Is a hot dog a sandwich? If you thought this debate was dead, you might not have been paying attention to Pennsylvania politics.

Last month, Gov. Tom Wolf came out swinging for the YES camp.

In an April 27 tweet from his official account, the first-term-looking-for-a-second-term governor writes: “It’s no secret that when it comes to hot dogs – my favorite sandwich – I’m a mustard guy. Thanks to Rootin’ Tootin’ Hot Dogs in Stroudsburg for a delicious lunch earlier today.”

Forget the mustard-only approach — you’re in Stroudsburg, not Chicago, Tom — it’s Wolf’s assertion that a hot dog is a sandwich here that raises some serious questions.

Somewhere Scott Wagner is drafting an attack ad titled “The wurst of Harrisburg.”

But the self-assured look on Wolf’s face in that photo and his deliberate handling of that mustard bottle left us wondering: Is he maybe right? Is a hot dog actually a sandwich, and we just didn’t know? He seems so certain.

A (foot)long debate

This question is not new. Nor is the discussion surrounding it.

“The definition has been unclear since the late 1860s when German baker Charles Feltman began placing sausages from his native country — known as frankfurters — inside the bread he was selling on Coney Island,” the NY Daily News reports.

Since then, the hot-dog-versus-sandwich question has been the subject of a thinkpiece in The Atlantic, which ruled that while hot dogs are not sandwiches, cheeseburgers and Oreos are. (Stay focused.)

The question baffled the Buffalo Bills locker room in 2015.

In support of the hot dog-as-sandwich theory, Merriam Webster writes: “We know: the idea that a hot dog is a sandwich is heresy to some of you. But given that the definition of sandwich is ‘two or more slices of bread or a split roll having a filling in between,’ there is no sensible way around it. If you want a meatball sandwich on a split roll to be a kind of sandwich, then you have to accept that a hot dog is also a kind of sandwich.” (We’re not sure we appreciate their tone.)

The U.S. Department of Agriculture’s guidelines also support this insanity — sorry, theory — suggesting “the hot dog as meat between bread, falls into the sandwich category.”

The Atlantic disagrees, writing, “To qualify as ‘a sandwich,’ a given food product must, structurally, consist of two (2) exterior pieces that are either separate or mostly separate.”

This take has been backed up The British Sandwich Association and the National Hot Dog and Sausage Council — not a made up thing — in the U.S.

And the Louisville Courier-Journal used last year’s “National Hot Dog Day” to issue 10 corrections — including one dating back to 1887 — for each of the times that the newspaper referred to a hot dog as a sandwich.

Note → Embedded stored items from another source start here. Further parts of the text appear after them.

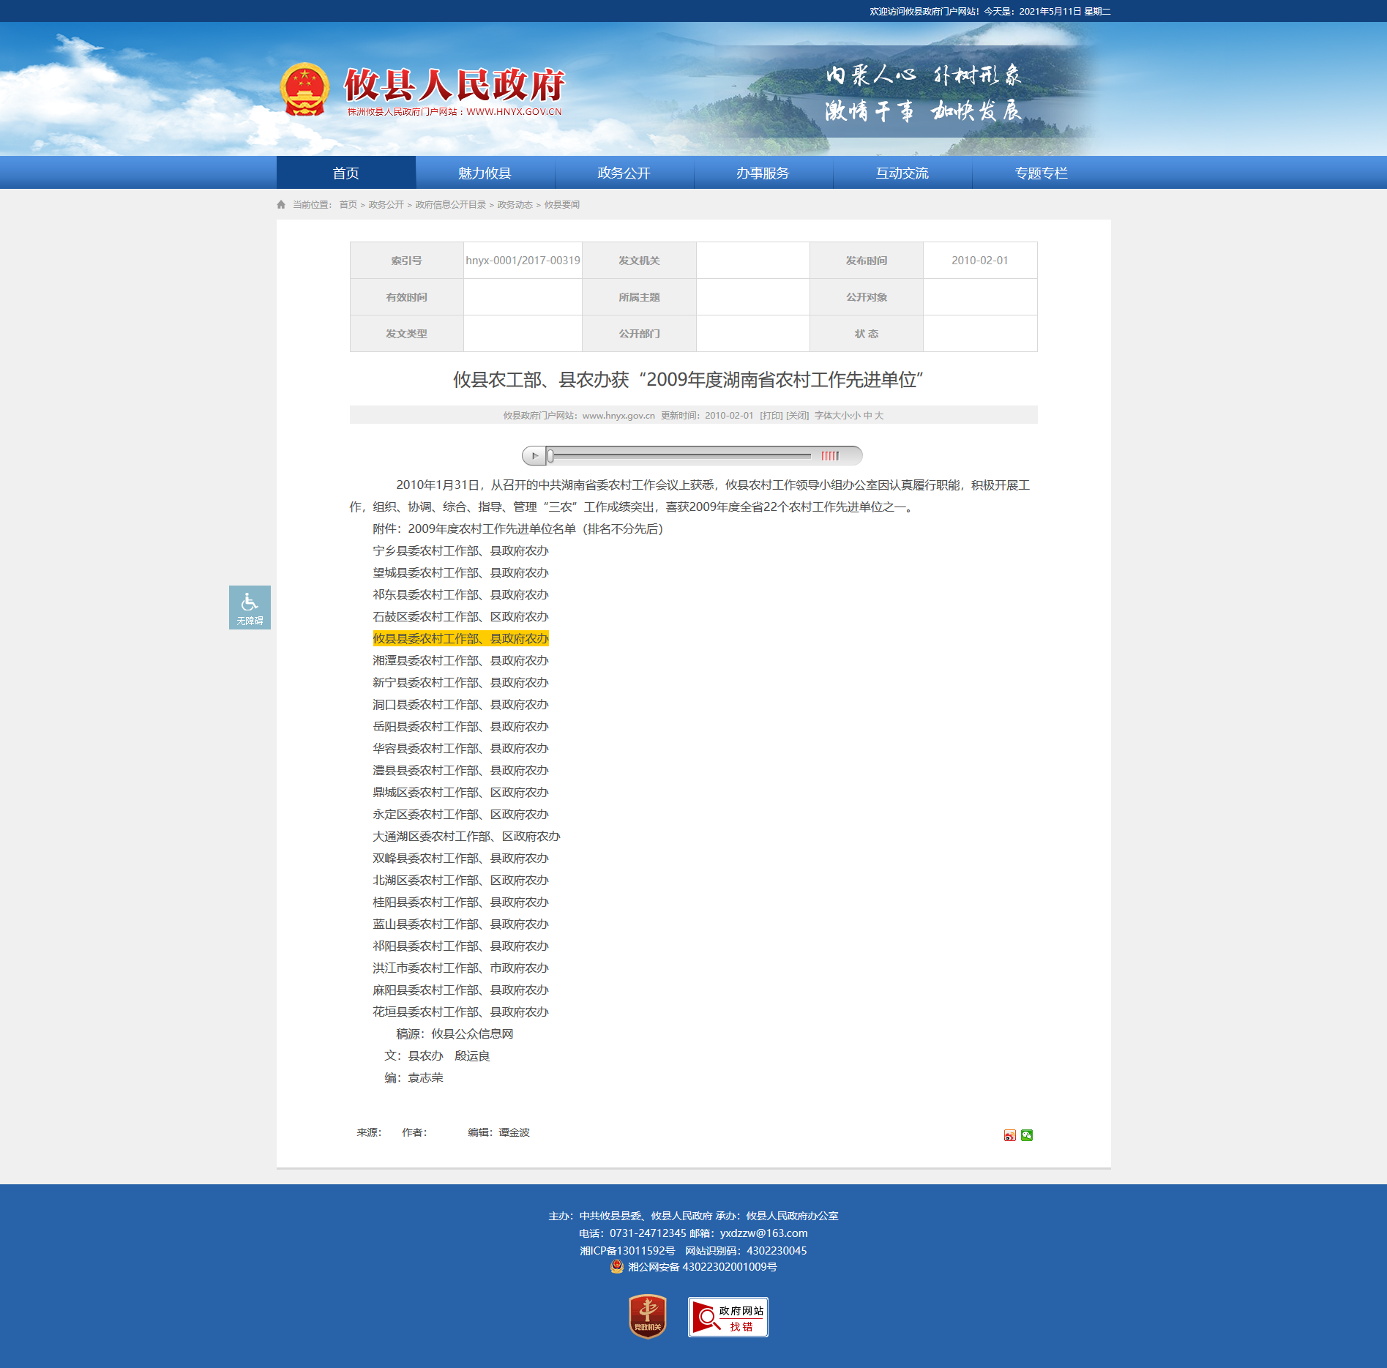Open the 首页 navigation tab

tap(345, 173)
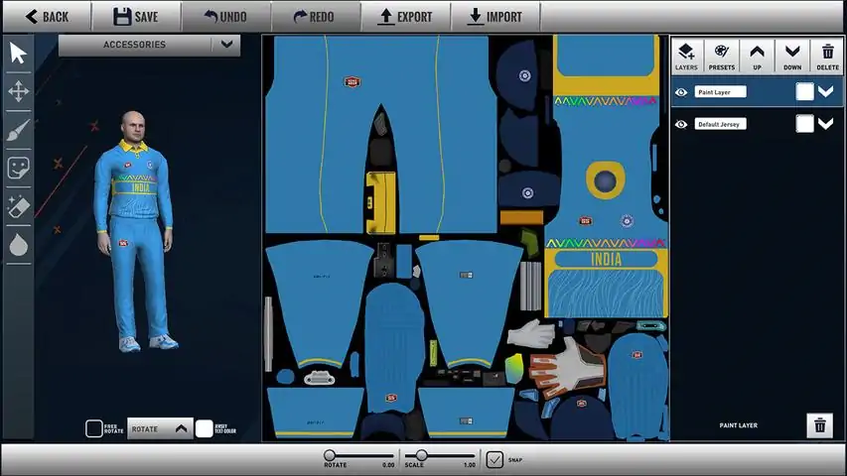Click the Export button

point(405,16)
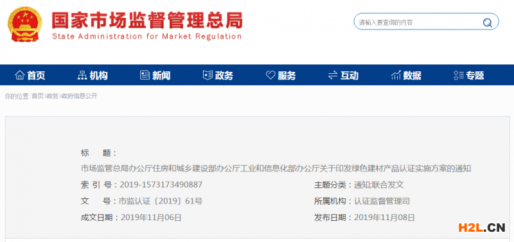Click the 国家市场监督管理总局 site title
The image size is (514, 242).
point(147,21)
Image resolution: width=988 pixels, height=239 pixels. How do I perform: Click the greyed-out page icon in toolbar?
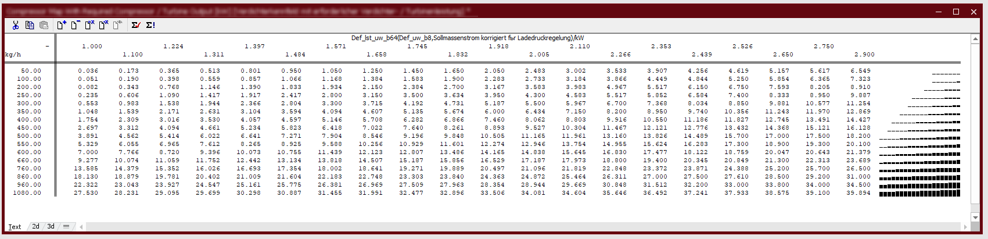coord(117,25)
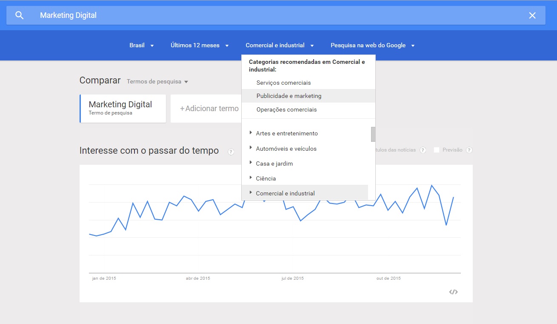Clear search with the X icon
Image resolution: width=557 pixels, height=324 pixels.
point(532,15)
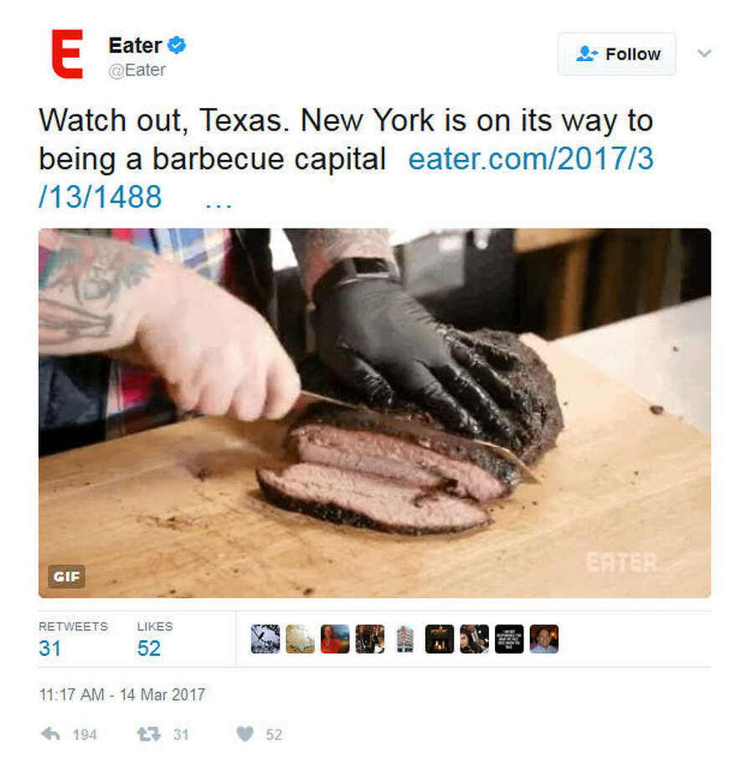This screenshot has height=770, width=746.
Task: Like the tweet with the heart icon
Action: coord(245,734)
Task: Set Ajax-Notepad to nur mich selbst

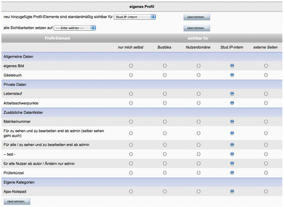Action: [131, 191]
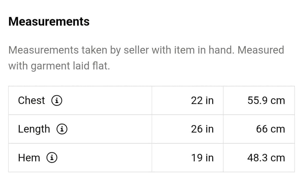
Task: Open the Chest measurement info icon
Action: (57, 101)
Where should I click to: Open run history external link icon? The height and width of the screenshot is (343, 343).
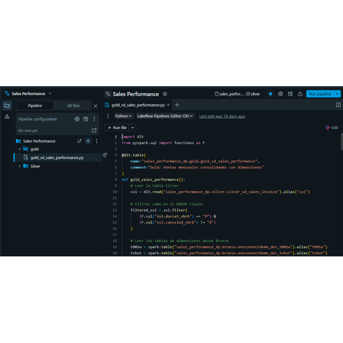(94, 130)
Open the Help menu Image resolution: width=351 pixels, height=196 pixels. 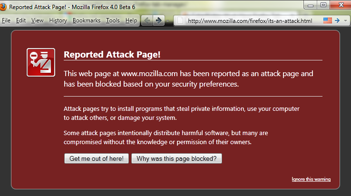point(131,20)
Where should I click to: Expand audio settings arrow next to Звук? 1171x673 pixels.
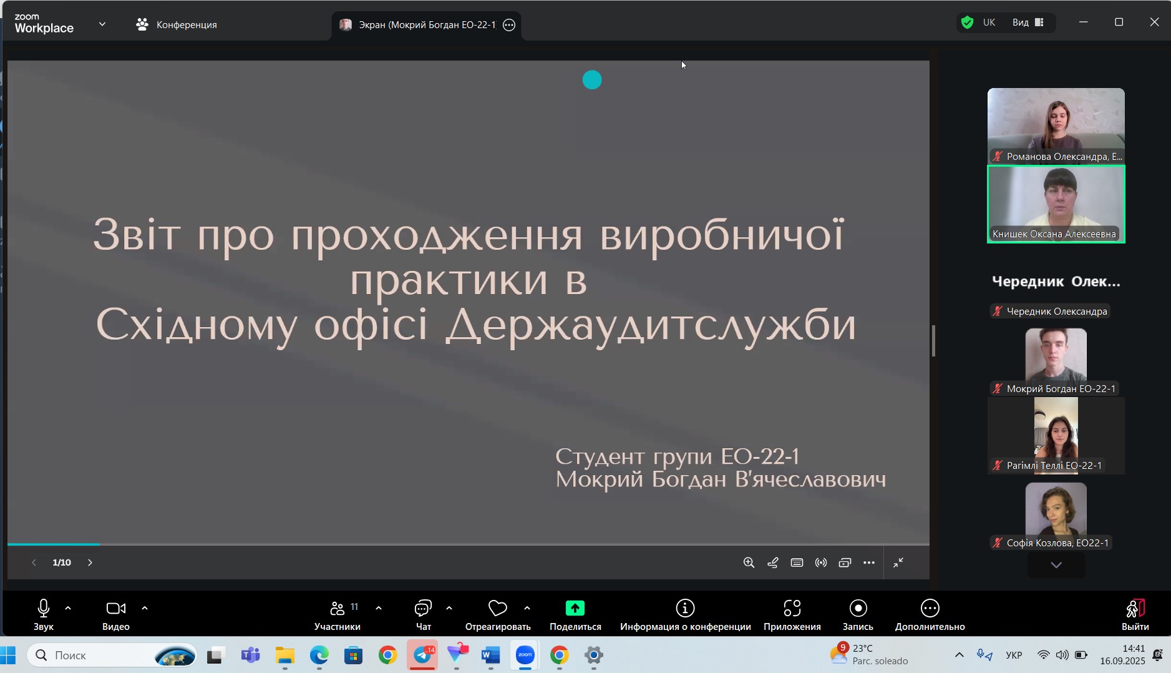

So who are you gonna believe on this, a 200-year-old dictionary or two groups dedicated to sandwiches and hot dogs exclusively — and the Louisville Courier-Journal?

Of course, the hot dog council has an interest in maintaining the hot dog’s distinct identity. Cue the Dalai Lama comparison.

“Limiting a hot dog’s significance by saying it’s ‘just a sandwich’ is like calling the Dalai Lama ‘just a guy,’” the council’s president, Janet Riley, said in announcing the council’s verdict in 2015.

And public opinion has been behind them ever since — although it’s shifted some.

In a 2017 poll, the political outfit Public Policy Polling, famous for its polling on such crucial issues as “is Die Hard a Christmas movie?”, found that more and more Americans feel a hot dog isn’t a sandwich than the other way around.

“Thirty-four percent of voters think a hot dog is a sandwich to 51 percent who say it is not,” PPP reported. “When we polled on this in 2016 only 29 percent thought a hot dog was a sandwich and 60 percent said it was not.”

It was a similarly lopsided response to Gov. Wolf’s tweet, which prompted a lengthy discussion about the merits of buns, rolls and bread, one profane pun and at least one call for impeachment.

https://twitter.com/MD_Connolly/status/989959181859016704
https://twitter.com/NickMalawskey/status/989958043663298561

So is a hot dog a sandwich? In the end it may depend on which sources you choose to believe, and with that the greatest inadvertent political metaphor of the 2018 election was born.

Pittsburgh journalist Colin Deppen joined The Incline as a reporter/curator in August 2017. Since then, Colin has covered tumult at the Pittsburgh Post-Gazette, a slew of special elections in and around...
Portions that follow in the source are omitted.